▸ TASK BRIEF
Could you lay out the records as a Markdown table with the columns No. and Text, numbering each row and leaving out blank lines? Start with the line containing "Where should I click to: Click the 视频下载" and go on through the line containing "(x=153, y=42)", including both.

▸ INPUT FOR THIS TASK
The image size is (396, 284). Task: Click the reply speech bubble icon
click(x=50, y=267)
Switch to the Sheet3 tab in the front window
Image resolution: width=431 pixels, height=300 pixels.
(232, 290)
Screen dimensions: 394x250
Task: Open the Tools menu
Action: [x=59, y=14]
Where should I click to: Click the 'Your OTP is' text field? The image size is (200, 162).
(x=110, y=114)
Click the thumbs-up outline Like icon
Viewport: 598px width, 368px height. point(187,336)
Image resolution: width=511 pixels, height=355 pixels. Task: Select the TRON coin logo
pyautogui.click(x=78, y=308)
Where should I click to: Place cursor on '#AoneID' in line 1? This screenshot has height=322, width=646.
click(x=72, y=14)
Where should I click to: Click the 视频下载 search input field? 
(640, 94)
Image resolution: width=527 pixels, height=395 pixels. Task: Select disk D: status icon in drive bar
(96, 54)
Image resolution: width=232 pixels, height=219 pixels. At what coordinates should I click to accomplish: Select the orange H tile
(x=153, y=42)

* * *

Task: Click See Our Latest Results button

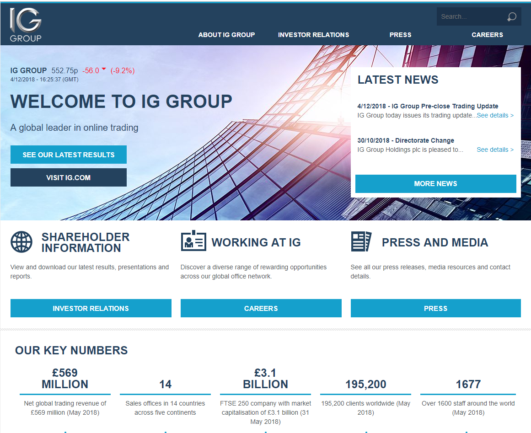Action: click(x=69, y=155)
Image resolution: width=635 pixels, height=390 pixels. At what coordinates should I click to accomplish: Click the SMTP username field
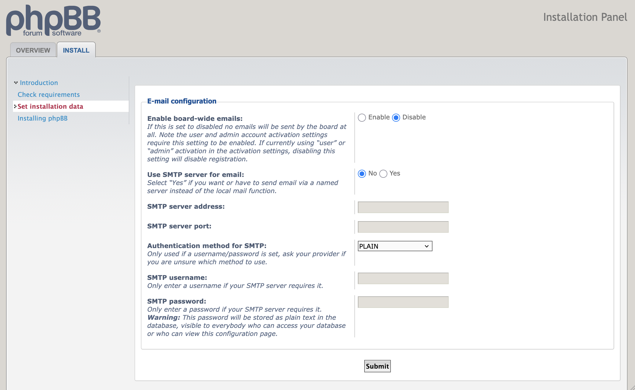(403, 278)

▸ EXERCISE OUTPUT
| No. | Text |
|---|---|
| 1 | Where should I click to: Click the 视频下载 search input field?  |
| 2 | (640, 94) |
| 3 | Image resolution: width=527 pixels, height=395 pixels. Task: Select disk D: status icon in drive bar |
| 4 | (96, 54) |
| 5 | Image resolution: width=232 pixels, height=219 pixels. At what coordinates should I click to accomplish: Select the orange H tile |
| 6 | (x=153, y=42) |